**SUPPLIED MATERIAL**
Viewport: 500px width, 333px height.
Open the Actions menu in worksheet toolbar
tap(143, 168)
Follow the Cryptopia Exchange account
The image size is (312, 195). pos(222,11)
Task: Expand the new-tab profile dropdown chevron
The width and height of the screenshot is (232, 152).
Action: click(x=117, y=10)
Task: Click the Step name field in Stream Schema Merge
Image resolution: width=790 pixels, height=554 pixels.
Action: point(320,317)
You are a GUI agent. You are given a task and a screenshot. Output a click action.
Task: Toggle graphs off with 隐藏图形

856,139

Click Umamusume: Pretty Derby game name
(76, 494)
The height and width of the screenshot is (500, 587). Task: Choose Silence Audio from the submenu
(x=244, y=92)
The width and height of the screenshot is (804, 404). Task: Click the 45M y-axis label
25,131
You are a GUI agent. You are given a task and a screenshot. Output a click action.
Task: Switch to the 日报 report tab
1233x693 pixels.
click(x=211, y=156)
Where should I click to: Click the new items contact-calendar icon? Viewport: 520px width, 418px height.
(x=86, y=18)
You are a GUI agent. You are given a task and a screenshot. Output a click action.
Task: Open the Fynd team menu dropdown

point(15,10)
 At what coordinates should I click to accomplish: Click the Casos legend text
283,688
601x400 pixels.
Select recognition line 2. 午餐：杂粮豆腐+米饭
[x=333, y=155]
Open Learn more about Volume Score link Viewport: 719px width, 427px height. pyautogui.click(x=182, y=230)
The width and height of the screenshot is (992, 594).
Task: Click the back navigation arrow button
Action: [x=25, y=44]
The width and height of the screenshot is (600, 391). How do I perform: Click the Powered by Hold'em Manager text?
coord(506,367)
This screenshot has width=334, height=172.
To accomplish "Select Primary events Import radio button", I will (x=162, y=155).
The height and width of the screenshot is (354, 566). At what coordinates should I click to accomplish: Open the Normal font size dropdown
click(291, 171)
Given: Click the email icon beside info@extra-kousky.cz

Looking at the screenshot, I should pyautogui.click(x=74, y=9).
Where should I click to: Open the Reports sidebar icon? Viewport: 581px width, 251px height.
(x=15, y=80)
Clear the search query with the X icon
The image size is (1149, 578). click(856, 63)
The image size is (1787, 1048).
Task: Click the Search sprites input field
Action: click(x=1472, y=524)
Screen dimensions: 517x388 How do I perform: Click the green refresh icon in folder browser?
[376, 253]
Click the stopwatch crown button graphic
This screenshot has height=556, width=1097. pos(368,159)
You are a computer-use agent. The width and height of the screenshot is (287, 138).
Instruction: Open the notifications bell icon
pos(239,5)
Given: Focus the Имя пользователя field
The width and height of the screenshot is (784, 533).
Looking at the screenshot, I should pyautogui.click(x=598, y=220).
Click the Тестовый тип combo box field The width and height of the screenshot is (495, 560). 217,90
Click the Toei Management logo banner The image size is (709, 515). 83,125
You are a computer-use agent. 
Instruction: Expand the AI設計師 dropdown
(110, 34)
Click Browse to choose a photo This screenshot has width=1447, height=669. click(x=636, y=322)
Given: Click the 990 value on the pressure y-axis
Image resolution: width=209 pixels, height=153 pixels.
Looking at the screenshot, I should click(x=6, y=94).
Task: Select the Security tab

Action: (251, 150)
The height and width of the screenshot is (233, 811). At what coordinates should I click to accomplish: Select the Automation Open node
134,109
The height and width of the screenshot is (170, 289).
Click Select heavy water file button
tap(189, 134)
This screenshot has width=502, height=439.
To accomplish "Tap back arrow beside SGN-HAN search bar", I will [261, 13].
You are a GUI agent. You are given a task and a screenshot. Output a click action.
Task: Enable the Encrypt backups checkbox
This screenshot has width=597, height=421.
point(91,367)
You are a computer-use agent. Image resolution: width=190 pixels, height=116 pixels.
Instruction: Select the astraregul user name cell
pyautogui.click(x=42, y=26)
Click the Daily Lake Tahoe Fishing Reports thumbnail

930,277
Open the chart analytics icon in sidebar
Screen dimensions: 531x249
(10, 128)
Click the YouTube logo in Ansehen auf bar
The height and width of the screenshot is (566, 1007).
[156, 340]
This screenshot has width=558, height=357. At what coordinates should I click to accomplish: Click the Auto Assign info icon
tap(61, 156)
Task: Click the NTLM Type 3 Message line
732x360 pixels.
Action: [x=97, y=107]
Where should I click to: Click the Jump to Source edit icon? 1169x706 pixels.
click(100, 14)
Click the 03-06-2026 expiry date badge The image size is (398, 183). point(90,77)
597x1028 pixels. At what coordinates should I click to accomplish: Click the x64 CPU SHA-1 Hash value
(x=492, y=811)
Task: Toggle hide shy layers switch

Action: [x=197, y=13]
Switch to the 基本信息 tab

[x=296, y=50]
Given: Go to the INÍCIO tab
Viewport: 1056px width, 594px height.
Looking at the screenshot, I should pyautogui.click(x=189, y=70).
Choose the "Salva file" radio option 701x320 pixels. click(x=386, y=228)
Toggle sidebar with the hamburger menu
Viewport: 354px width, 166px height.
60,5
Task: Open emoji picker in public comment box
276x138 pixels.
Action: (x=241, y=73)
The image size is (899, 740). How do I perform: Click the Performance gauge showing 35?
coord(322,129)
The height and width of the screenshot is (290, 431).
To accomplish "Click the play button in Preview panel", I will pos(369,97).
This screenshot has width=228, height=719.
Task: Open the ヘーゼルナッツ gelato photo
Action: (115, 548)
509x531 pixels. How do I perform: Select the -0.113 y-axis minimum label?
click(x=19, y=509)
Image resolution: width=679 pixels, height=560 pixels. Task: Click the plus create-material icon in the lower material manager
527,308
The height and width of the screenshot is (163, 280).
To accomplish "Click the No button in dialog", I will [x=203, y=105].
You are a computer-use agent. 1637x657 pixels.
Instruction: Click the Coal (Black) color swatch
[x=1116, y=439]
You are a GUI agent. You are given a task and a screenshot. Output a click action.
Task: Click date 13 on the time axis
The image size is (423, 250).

**GOAL OF THE EXERCISE**
The reply should hold only the lines from the beginning of the listing to the line with "Task: Click the Step", both ends included, unchanged.

**RESULT OF THIS TASK**
Viewport: 500px width, 333px height.
Open the Actions menu in worksheet toolbar
tap(143, 168)
Follow the Cryptopia Exchange account
The image size is (312, 195). pos(222,11)
Task: Expand the new-tab profile dropdown chevron
The width and height of the screenshot is (232, 152).
Action: click(x=117, y=10)
Task: Click the Step name field in Stream Schema Merge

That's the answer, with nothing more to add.